Segment Start: INFORMATION GIVEN
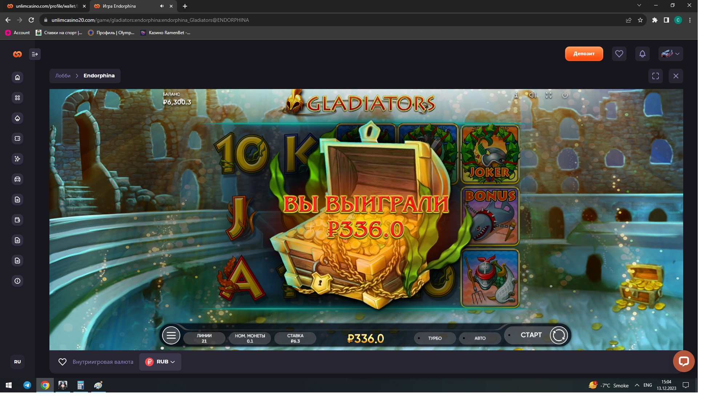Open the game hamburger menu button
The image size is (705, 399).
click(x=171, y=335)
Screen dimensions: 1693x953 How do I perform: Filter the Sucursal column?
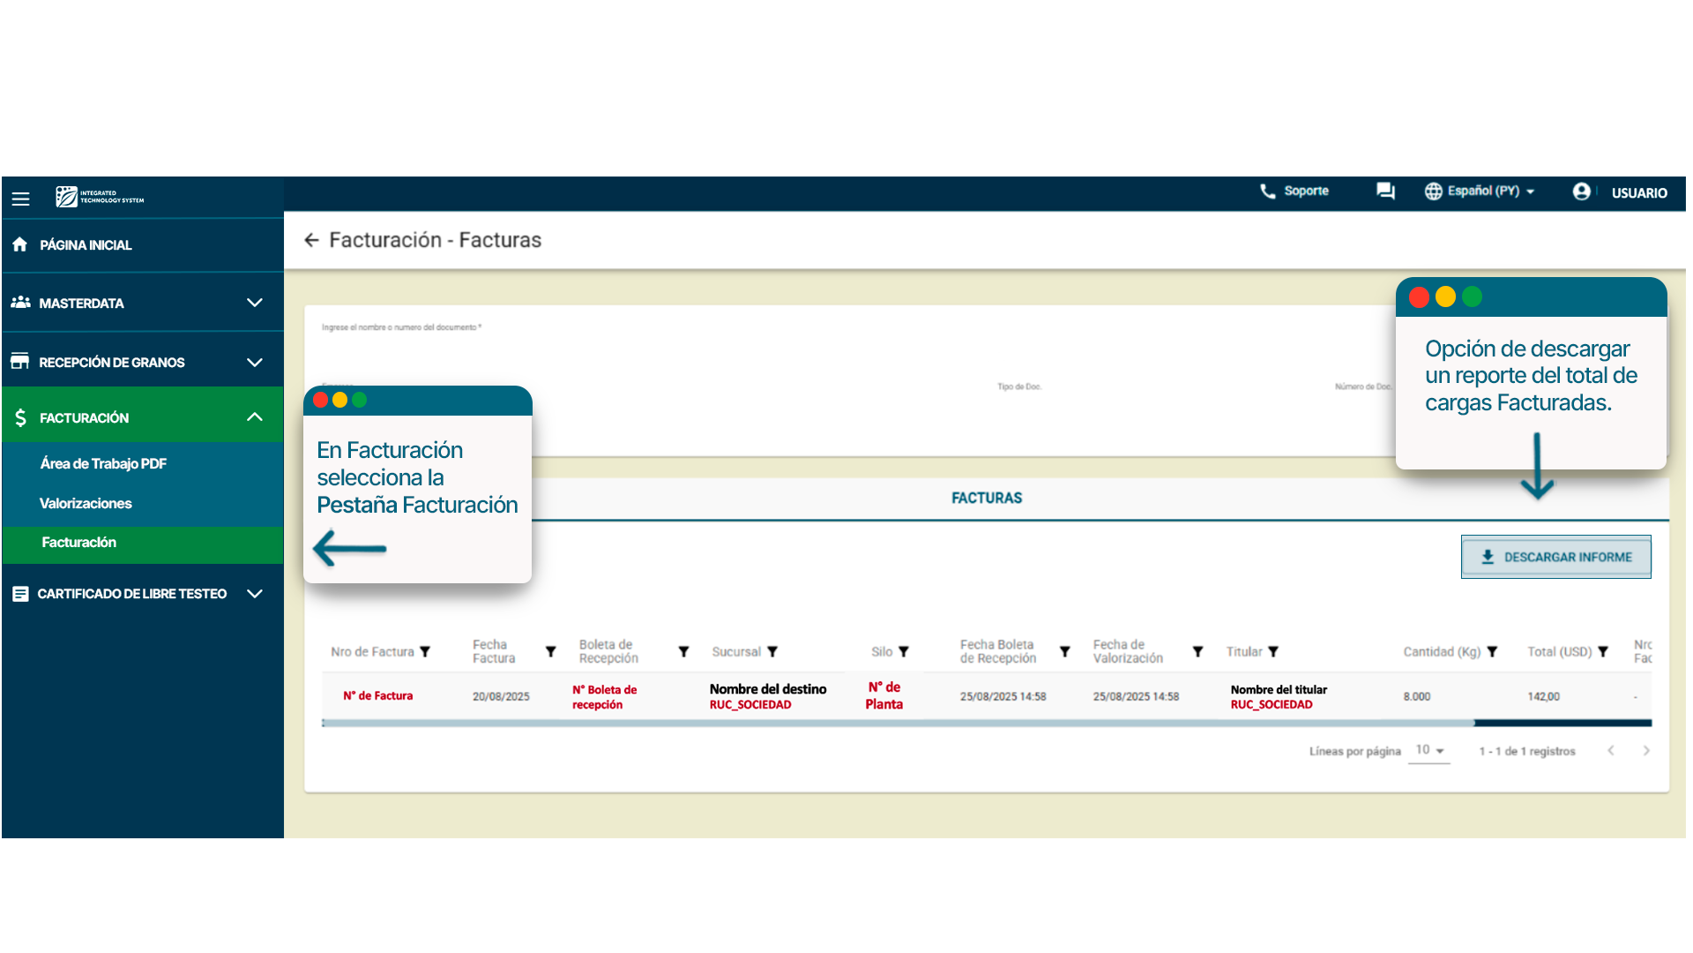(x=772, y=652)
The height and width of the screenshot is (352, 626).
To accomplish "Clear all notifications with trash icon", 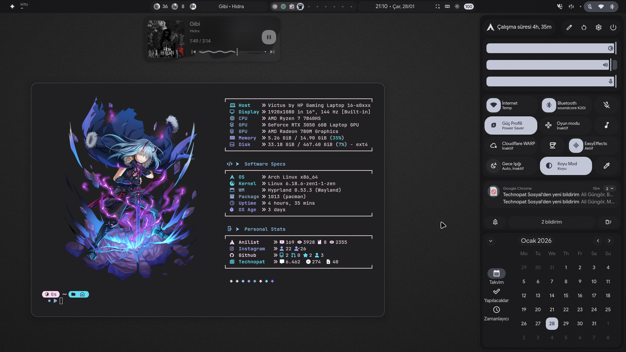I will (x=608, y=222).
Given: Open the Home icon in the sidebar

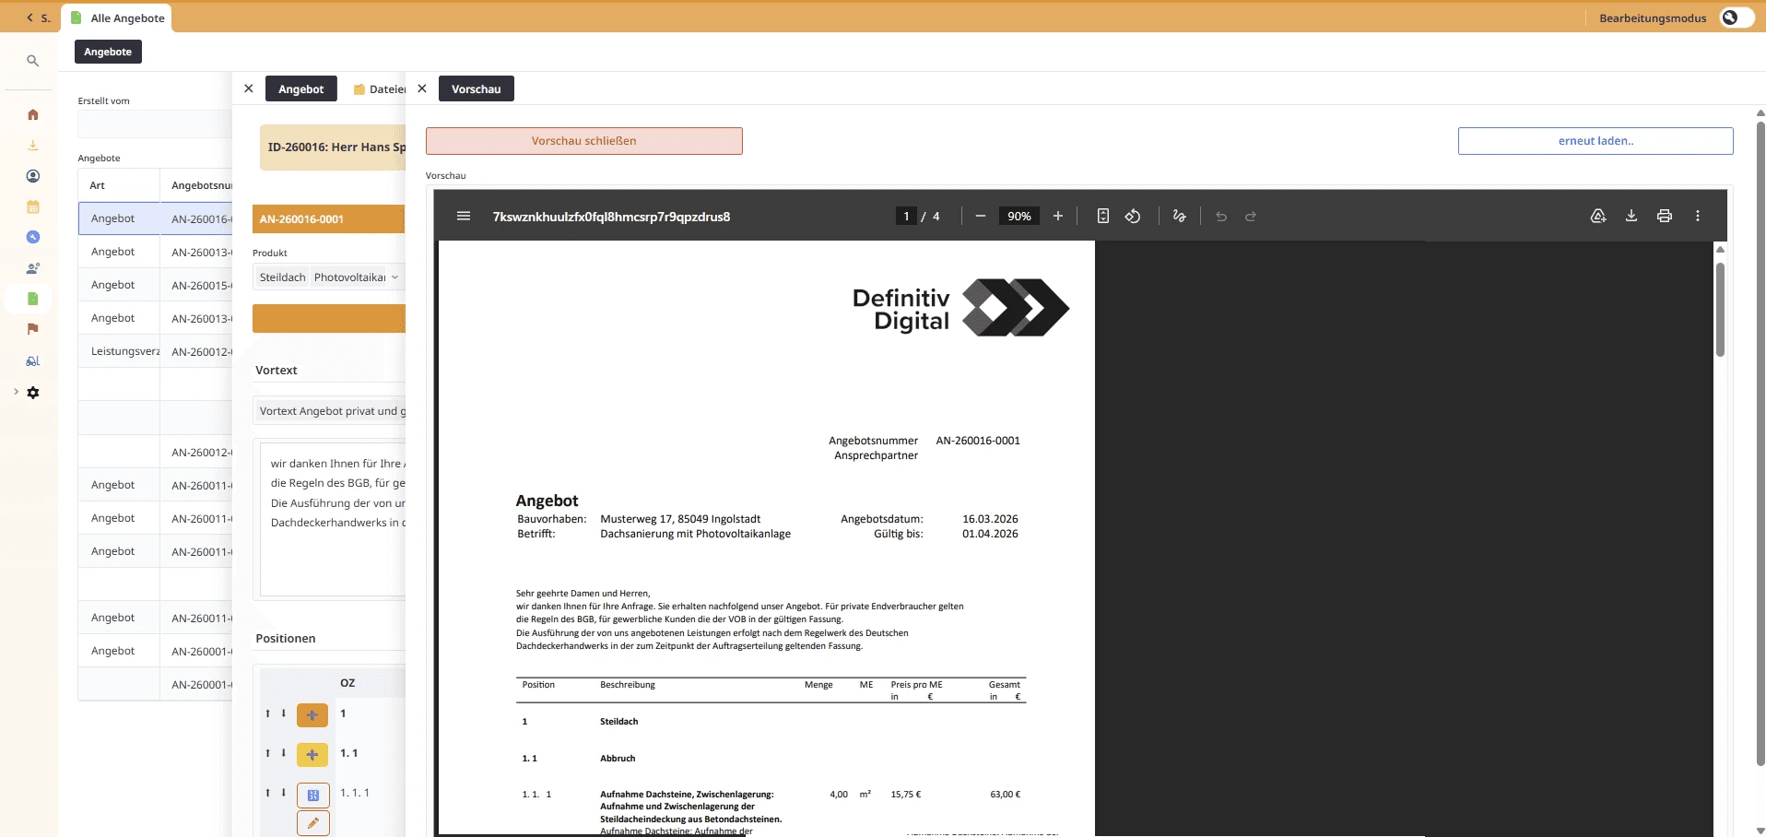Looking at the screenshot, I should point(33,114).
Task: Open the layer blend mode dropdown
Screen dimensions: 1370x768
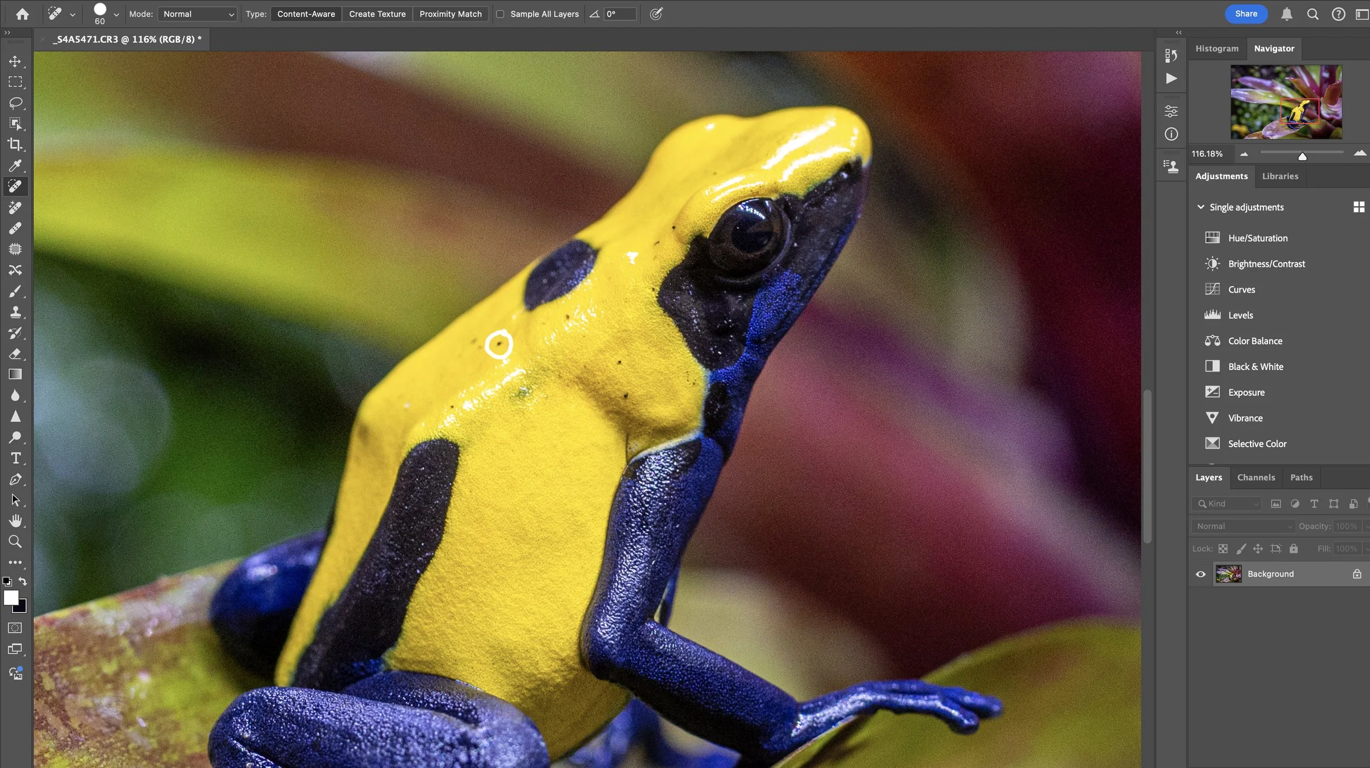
Segment End: INFORMATION GIVEN
Up to and including the last line of the listing, starting at the line with "Given: Open the Home icon in the sidebar", extract every line exactly and leave out the pictures.

EXERCISE OUTPUT:
Given: Open the Home icon in the sidebar

Looking at the screenshot, I should point(33,114).
Task: Open the layer blend mode dropdown
Screen dimensions: 1370x768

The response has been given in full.